Task prompt
Print out the full listing exactly as it reads.

Material supplied
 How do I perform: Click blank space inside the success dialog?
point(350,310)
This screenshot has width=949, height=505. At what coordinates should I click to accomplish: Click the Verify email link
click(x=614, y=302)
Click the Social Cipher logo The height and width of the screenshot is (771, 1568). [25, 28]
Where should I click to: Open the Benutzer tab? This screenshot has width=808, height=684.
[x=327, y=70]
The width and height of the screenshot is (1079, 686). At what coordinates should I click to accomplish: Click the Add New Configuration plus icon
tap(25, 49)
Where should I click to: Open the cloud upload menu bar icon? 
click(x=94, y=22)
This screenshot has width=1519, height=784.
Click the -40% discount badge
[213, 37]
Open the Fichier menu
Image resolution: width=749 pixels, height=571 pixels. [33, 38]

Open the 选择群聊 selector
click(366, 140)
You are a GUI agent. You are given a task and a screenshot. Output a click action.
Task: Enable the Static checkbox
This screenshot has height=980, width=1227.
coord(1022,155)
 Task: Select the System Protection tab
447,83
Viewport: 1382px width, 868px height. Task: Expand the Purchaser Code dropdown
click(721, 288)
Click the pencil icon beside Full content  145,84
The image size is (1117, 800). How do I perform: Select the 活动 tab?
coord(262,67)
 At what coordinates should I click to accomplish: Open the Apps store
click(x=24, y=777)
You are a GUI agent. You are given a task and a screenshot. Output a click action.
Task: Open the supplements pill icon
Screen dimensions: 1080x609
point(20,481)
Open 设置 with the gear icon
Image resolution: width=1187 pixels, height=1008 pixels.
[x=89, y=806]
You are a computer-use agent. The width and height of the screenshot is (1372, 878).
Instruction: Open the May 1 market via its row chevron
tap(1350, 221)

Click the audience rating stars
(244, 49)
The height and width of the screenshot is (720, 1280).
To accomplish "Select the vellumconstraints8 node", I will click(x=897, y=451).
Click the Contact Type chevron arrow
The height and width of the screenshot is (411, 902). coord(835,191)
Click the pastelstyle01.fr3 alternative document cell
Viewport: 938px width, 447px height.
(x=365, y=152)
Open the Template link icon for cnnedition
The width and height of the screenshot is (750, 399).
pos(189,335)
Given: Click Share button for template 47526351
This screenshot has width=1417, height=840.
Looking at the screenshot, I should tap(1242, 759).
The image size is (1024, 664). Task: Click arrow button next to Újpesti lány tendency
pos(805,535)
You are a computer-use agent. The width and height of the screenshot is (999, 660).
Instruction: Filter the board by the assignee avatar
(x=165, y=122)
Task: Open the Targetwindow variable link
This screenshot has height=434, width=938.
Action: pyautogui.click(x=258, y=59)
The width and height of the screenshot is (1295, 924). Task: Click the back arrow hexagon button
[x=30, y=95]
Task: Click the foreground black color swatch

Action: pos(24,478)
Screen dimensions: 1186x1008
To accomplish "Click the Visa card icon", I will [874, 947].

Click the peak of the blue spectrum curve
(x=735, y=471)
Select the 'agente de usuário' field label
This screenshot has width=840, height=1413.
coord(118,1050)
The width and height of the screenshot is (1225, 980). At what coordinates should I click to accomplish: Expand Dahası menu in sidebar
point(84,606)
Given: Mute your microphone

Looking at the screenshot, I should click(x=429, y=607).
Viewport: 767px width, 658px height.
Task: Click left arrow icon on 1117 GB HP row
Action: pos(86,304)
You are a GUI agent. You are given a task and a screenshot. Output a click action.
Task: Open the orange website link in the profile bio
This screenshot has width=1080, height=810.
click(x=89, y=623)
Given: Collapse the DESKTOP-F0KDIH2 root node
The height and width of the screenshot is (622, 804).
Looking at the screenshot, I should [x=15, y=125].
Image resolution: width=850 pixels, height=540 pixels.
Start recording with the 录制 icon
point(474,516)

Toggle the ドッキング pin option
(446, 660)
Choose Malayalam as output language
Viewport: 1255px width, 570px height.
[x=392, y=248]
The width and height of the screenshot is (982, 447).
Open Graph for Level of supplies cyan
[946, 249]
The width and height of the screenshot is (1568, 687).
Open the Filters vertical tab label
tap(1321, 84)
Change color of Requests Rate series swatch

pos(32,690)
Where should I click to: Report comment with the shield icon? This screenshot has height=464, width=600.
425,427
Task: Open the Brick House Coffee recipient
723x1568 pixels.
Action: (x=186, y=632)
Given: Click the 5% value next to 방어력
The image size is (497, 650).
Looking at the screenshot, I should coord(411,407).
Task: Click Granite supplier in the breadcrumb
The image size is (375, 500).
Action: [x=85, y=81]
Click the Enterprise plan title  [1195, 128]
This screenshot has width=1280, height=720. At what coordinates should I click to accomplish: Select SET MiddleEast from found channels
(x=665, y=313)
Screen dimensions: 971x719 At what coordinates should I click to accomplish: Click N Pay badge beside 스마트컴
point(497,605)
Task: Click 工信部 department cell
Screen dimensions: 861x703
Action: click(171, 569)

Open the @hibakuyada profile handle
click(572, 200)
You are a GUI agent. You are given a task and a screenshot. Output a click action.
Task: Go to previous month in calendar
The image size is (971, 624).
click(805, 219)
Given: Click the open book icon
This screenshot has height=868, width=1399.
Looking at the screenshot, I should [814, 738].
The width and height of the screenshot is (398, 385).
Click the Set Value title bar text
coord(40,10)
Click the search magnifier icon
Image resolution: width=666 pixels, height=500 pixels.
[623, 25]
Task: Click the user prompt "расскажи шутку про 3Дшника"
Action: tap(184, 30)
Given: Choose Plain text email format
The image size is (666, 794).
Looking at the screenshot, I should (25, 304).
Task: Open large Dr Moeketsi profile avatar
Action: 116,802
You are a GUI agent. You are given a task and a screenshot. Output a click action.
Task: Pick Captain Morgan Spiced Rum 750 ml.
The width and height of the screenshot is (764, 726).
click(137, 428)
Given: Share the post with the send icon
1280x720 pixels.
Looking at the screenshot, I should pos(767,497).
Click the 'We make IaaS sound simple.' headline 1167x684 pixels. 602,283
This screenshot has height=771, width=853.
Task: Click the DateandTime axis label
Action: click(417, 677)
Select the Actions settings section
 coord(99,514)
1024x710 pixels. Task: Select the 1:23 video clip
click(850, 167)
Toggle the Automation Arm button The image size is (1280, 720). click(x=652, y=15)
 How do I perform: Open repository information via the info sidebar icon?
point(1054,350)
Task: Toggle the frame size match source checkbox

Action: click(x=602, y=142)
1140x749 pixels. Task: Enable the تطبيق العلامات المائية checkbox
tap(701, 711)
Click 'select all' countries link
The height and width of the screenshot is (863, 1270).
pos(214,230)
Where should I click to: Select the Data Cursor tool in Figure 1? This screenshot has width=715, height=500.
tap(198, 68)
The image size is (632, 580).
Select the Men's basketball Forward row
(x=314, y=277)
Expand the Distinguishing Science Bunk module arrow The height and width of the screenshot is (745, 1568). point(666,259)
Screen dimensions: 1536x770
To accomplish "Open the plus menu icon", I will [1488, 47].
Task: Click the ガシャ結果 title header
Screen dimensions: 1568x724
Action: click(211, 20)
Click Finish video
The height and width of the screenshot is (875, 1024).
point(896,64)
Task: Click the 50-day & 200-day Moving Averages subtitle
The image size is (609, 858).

Result below
 How do I perform: Click blank space inside the success dialog?
point(350,310)
This screenshot has width=949, height=505. At what coordinates should I click to accomplish: Click the Verify email link
click(x=614, y=302)
Click the Social Cipher logo The height and width of the screenshot is (771, 1568). [25, 28]
Where should I click to: Open the Benutzer tab? This screenshot has width=808, height=684.
[x=327, y=70]
The width and height of the screenshot is (1079, 686). At what coordinates should I click to accomplish: Click the Add New Configuration plus icon
tap(25, 49)
Where should I click to: Open the cloud upload menu bar icon? 
click(x=94, y=22)
This screenshot has width=1519, height=784.
Click the -40% discount badge
[213, 37]
Open the Fichier menu
Image resolution: width=749 pixels, height=571 pixels. [33, 38]

Open the 选择群聊 selector
click(366, 140)
You are a GUI agent. You are given a task and a screenshot. Output a click action.
Task: Enable the Static checkbox
This screenshot has height=980, width=1227.
coord(1022,155)
 Task: Select the System Protection tab
447,83
Viewport: 1382px width, 868px height. Task: Expand the Purchaser Code dropdown
click(721, 288)
Click the pencil icon beside Full content  145,84
The image size is (1117, 800). How do I perform: Select the 活动 tab?
coord(262,67)
 At what coordinates should I click to accomplish: Open the Apps store
click(x=24, y=777)
You are a GUI agent. You are given a task and a screenshot. Output a click action.
Task: Open the supplements pill icon
Screen dimensions: 1080x609
point(20,481)
Open 设置 with the gear icon
Image resolution: width=1187 pixels, height=1008 pixels.
[x=89, y=806]
You are a computer-use agent. The width and height of the screenshot is (1372, 878).
Instruction: Open the May 1 market via its row chevron
tap(1350, 221)

Click the audience rating stars
(244, 49)
The height and width of the screenshot is (720, 1280).
To accomplish "Select the vellumconstraints8 node", I will click(x=897, y=451).
Click the Contact Type chevron arrow
The height and width of the screenshot is (411, 902). coord(835,191)
Click the pastelstyle01.fr3 alternative document cell
Viewport: 938px width, 447px height.
(x=365, y=152)
Open the Template link icon for cnnedition
The width and height of the screenshot is (750, 399).
pos(189,335)
Given: Click Share button for template 47526351
This screenshot has width=1417, height=840.
Looking at the screenshot, I should tap(1242, 759).
The image size is (1024, 664). Task: Click arrow button next to Újpesti lány tendency
pos(805,535)
You are a computer-use agent. The width and height of the screenshot is (999, 660).
Instruction: Filter the board by the assignee avatar
(x=165, y=122)
Task: Open the Targetwindow variable link
This screenshot has height=434, width=938.
Action: pyautogui.click(x=258, y=59)
The width and height of the screenshot is (1295, 924). Task: Click the back arrow hexagon button
[x=30, y=95]
Task: Click the foreground black color swatch

Action: pos(24,478)
Screen dimensions: 1186x1008
To accomplish "Click the Visa card icon", I will [874, 947].

Click the peak of the blue spectrum curve
(x=735, y=471)
Select the 'agente de usuário' field label
This screenshot has width=840, height=1413.
coord(118,1050)
The width and height of the screenshot is (1225, 980). At what coordinates should I click to accomplish: Expand Dahası menu in sidebar
point(84,606)
Given: Mute your microphone

Looking at the screenshot, I should click(x=429, y=607).
Viewport: 767px width, 658px height.
Task: Click left arrow icon on 1117 GB HP row
Action: pos(86,304)
You are a GUI agent. You are given a task and a screenshot. Output a click action.
Task: Open the orange website link in the profile bio
This screenshot has width=1080, height=810.
click(x=89, y=623)
Given: Collapse the DESKTOP-F0KDIH2 root node
The height and width of the screenshot is (622, 804).
Looking at the screenshot, I should [x=15, y=125].
Image resolution: width=850 pixels, height=540 pixels.
Start recording with the 录制 icon
point(474,516)

Toggle the ドッキング pin option
(446, 660)
Choose Malayalam as output language
Viewport: 1255px width, 570px height.
[x=392, y=248]
The width and height of the screenshot is (982, 447).
Open Graph for Level of supplies cyan
[946, 249]
The width and height of the screenshot is (1568, 687).
Open the Filters vertical tab label
tap(1321, 84)
Change color of Requests Rate series swatch

pos(32,690)
Where should I click to: Report comment with the shield icon? This screenshot has height=464, width=600.
425,427
Task: Open the Brick House Coffee recipient
723x1568 pixels.
Action: (x=186, y=632)
Given: Click the 5% value next to 방어력
The image size is (497, 650).
Looking at the screenshot, I should coord(411,407).
Task: Click Granite supplier in the breadcrumb
The image size is (375, 500).
Action: [x=85, y=81]
Click the Enterprise plan title  [1195, 128]
This screenshot has width=1280, height=720. At what coordinates should I click to accomplish: Select SET MiddleEast from found channels
(x=665, y=313)
Screen dimensions: 971x719 At what coordinates should I click to accomplish: Click N Pay badge beside 스마트컴
point(497,605)
Task: Click 工信部 department cell
Screen dimensions: 861x703
Action: click(171, 569)

Open the @hibakuyada profile handle
click(572, 200)
You are a GUI agent. You are given a task and a screenshot. Output a click action.
Task: Go to previous month in calendar
The image size is (971, 624).
click(805, 219)
Given: Click the open book icon
This screenshot has height=868, width=1399.
Looking at the screenshot, I should [814, 738].
The width and height of the screenshot is (398, 385).
Click the Set Value title bar text
coord(40,10)
Click the search magnifier icon
Image resolution: width=666 pixels, height=500 pixels.
[623, 25]
Task: Click the user prompt "расскажи шутку про 3Дшника"
Action: tap(184, 30)
Given: Choose Plain text email format
The image size is (666, 794).
Looking at the screenshot, I should (25, 304).
Task: Open large Dr Moeketsi profile avatar
Action: 116,802
You are a GUI agent. You are given a task and a screenshot. Output a click action.
Task: Pick Captain Morgan Spiced Rum 750 ml.
The width and height of the screenshot is (764, 726).
click(137, 428)
Given: Share the post with the send icon
1280x720 pixels.
Looking at the screenshot, I should pos(767,497).
Click the 'We make IaaS sound simple.' headline 1167x684 pixels. 602,283
This screenshot has height=771, width=853.
Task: Click the DateandTime axis label
Action: click(417, 677)
Select the Actions settings section
 coord(99,514)
1024x710 pixels. Task: Select the 1:23 video clip
click(850, 167)
Toggle the Automation Arm button The image size is (1280, 720). click(x=652, y=15)
 How do I perform: Open repository information via the info sidebar icon?
point(1054,350)
Task: Toggle the frame size match source checkbox

Action: click(x=602, y=142)
1140x749 pixels. Task: Enable the تطبيق العلامات المائية checkbox
tap(701, 711)
Click 'select all' countries link
The height and width of the screenshot is (863, 1270).
pos(214,230)
Where should I click to: Select the Data Cursor tool in Figure 1? This screenshot has width=715, height=500.
tap(198, 68)
The image size is (632, 580).
Select the Men's basketball Forward row
(x=314, y=277)
Expand the Distinguishing Science Bunk module arrow The height and width of the screenshot is (745, 1568). point(666,259)
Screen dimensions: 1536x770
To accomplish "Open the plus menu icon", I will [1488, 47].
Task: Click the ガシャ結果 title header
Screen dimensions: 1568x724
Action: click(211, 20)
Click Finish video
The height and width of the screenshot is (875, 1024).
point(896,64)
Task: Click the 50-day & 200-day Moving Averages subtitle
The image size is (609, 858).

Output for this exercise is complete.